The strongest targets are often NGOs, activists, media outlets, politicians speaking outside privileged chambers, universities, municipalities, procurement authorities, and public bodies that rely on the defective, antisemitic material. An NGO that disseminates reckless allegations should face donor scrutiny, charity-regulator complaints, grant-compliance review, tax questions, professional complaints and, where available, civil claims. A journalist who turns an allegation into fact can be pressed to correct it, and press regulatory bodies can be invoked. A politician who repeats a claim in campaign material, broadcasts, newsletters or fundraising appeals can be treated differently from one speaking under parliamentary privilege. A public authority that uses such a report as justification to cancel contracts, exclude speakers, divest funds, or blacklist suppliers can be challenged under administrative law.
Notice is central. Correction letters and preservation demands should be sent to every significant downstream user: NGOs, journalists, editors, universities, public bodies, donors, professional associations and political offices. Once a party receives a detailed correction file, subsequent repetition takes on a different character. Notice creates knowledge, and knowledge changes risk. It also builds the evidentiary record needed for defamation, malicious falsehood, judicial review, professional discipline, donor complaints and regulatory action.
This approach connects directly to the fight against antisemitism. Since 7 October, allegations against Israel have repeatedly been converted into suspicion, exclusion and hostility towards Jews in public life. The language begins with Israel, moves to Zionists, and then settles on Jewish communities and their allies, who are asked to explain, apologise or distance themselves. A lawful offensive strategy protects public truth, communal security and democratic standards. It insists that grave accusations carry evidentiary burdens and that institutions applying those accusations must test them before acting.

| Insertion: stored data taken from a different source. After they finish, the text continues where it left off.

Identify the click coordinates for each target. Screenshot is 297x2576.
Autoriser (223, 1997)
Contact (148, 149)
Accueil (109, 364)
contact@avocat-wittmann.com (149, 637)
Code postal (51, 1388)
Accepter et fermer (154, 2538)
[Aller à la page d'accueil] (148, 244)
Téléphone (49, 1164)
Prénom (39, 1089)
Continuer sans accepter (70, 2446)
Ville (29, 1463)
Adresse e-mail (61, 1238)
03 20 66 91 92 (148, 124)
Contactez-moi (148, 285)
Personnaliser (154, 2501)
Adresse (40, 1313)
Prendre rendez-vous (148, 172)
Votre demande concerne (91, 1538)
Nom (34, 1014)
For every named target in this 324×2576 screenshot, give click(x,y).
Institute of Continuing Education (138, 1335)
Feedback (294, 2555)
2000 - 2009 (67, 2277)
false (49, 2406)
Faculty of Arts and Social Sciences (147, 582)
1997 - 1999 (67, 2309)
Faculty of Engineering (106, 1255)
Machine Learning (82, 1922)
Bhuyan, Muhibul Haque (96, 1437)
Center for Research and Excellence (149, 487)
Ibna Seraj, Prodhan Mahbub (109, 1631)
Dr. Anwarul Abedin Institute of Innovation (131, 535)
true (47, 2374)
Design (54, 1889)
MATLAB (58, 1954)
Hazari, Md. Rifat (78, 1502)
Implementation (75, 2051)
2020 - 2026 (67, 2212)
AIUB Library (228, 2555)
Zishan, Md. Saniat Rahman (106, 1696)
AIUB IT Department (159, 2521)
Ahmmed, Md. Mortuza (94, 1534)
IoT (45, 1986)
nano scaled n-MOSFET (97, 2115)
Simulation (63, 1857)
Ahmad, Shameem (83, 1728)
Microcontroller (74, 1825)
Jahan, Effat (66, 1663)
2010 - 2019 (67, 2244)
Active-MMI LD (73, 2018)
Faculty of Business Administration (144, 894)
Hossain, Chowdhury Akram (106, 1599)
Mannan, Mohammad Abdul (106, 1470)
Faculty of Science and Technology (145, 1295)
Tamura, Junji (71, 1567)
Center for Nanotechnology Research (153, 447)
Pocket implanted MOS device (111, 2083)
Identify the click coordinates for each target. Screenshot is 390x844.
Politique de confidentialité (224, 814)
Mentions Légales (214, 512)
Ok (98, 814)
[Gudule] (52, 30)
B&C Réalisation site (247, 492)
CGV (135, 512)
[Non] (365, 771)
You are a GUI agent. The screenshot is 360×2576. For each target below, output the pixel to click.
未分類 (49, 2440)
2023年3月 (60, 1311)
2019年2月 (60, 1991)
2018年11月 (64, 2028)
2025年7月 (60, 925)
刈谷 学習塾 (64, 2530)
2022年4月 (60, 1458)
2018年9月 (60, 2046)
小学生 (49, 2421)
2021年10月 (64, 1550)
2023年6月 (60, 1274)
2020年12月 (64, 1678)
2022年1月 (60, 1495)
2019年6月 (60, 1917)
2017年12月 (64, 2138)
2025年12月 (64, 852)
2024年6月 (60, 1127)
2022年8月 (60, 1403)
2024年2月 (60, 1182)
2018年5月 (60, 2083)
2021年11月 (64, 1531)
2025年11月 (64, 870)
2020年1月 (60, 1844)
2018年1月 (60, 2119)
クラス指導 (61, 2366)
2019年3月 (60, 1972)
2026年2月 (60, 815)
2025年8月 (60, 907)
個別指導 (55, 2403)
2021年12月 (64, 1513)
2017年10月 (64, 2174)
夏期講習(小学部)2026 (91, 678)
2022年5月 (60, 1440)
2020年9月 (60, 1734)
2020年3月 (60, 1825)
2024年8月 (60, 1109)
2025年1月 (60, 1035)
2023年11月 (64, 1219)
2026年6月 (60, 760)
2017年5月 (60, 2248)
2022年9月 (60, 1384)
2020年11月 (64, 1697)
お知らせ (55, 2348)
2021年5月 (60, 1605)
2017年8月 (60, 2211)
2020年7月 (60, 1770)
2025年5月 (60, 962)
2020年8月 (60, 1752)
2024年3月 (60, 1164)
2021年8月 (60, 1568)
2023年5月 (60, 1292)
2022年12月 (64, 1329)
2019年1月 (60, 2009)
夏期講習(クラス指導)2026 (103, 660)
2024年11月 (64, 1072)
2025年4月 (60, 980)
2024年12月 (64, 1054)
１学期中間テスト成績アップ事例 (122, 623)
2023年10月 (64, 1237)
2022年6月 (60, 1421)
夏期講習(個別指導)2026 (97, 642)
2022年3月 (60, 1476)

The work requires infrastructure. Volunteers, sporadic rebuttals and statements of concern cannot meet the demands of an organised (and state-backed) allegation system. The necessary capability combines lawyers, investigators, open-source analysts, media monitors, donor-compliance specialists, public law experts and strategic communicators. Start-ups such as Stratos Council point to the required model: disciplined, institutionally literate, legally creative and focused on exposing the architecture behind hostile narratives. The pro-Israel world needs machinery equal to the machinery arrayed against it.
False reports should trigger a source audit, legal notices, demands for media corrections, donor letters, professional filings, regulatory complaints, and litigation where the facts and the law support it. The next NGO should be asked who funded the work and who verified the evidence. The next journalist should receive the evidentiary record before publication, or be held accountable after publication. The next public body should know that reliance on a defective report can be tested in court, in whatever jurisdiction applies, anywhere in the world. This is a global battle, and it needs a worldwide approach. The future belongs to those who combine truth with consequences.
It is time to stop being defensive and start punching back against those who spread these libels.